~ an excerpt from my mid summer’s journal ~
Seeing the connection between two 5-year-old cousins who adore each other is heart intriguing. A boy and girl who giggle at silliness or nothing much, I covet. How simple; how true to how it should be. At what age do we lose it? My 10-year-old has lost it. Conscious of more. My 8-year-old is in the process of losing it but entirely, has not. He’s still able to give hugs with a bit of guarding and occasionally at bedtime requests that I get right in to give him his good night cuddle.
How I crave this honesty with you God. I know the rewards. I’ve tasted them. In the stillness of bedtime we cuddle and I hug the warmth. Your blessing touches my inner most part and satisfies at these times when I truly let you in.
I hear another set of giggles when a fly swatter hits a fridge magnet and it learns how to fly. On to the next, they flitter out of the room. I want to follow them. I crave their sweet abandon; their unpretentious hearts. I yearn to be young in this way towards you, my Father.

- Source excerpt
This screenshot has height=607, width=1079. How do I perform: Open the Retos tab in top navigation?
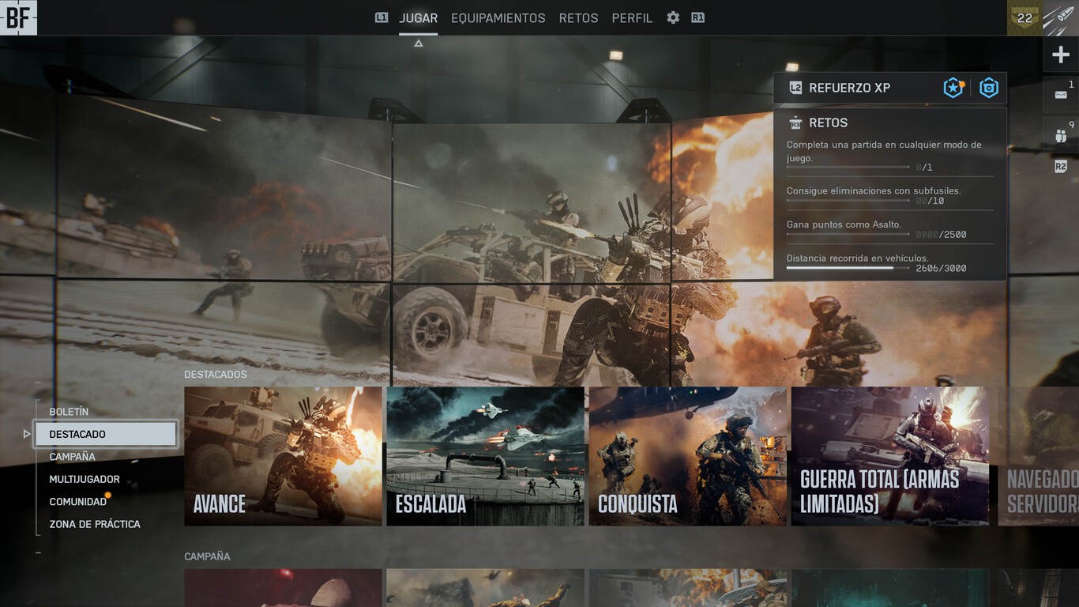click(x=578, y=17)
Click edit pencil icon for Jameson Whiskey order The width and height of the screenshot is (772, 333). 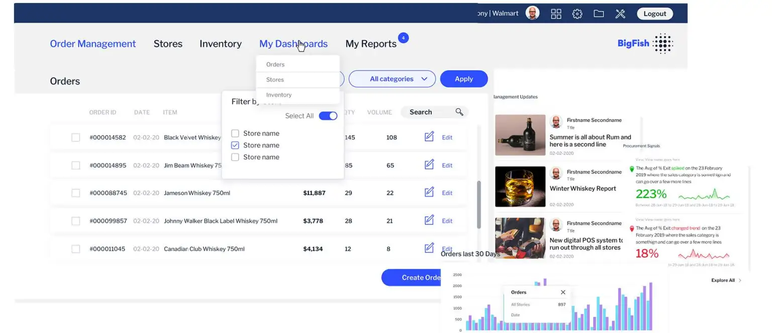(x=429, y=192)
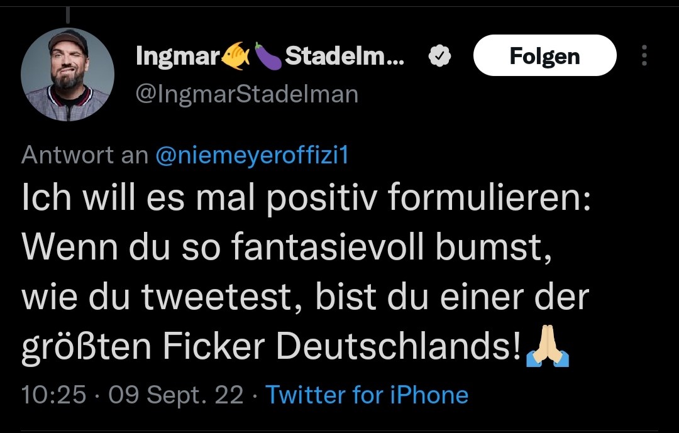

- Set exercise
Print the passage of the journal excerpt from "I hear another" to "you, my Father.". The listing is not required for the work that follows.

- Final answer
I hear another set of giggles when a fly swatter hits a fridge magnet and it learns how to fly. On to the next, they flitter out of the room. I want to follow them. I crave their sweet abandon; their unpretentious hearts. I yearn to be young in this way towards you, my Father.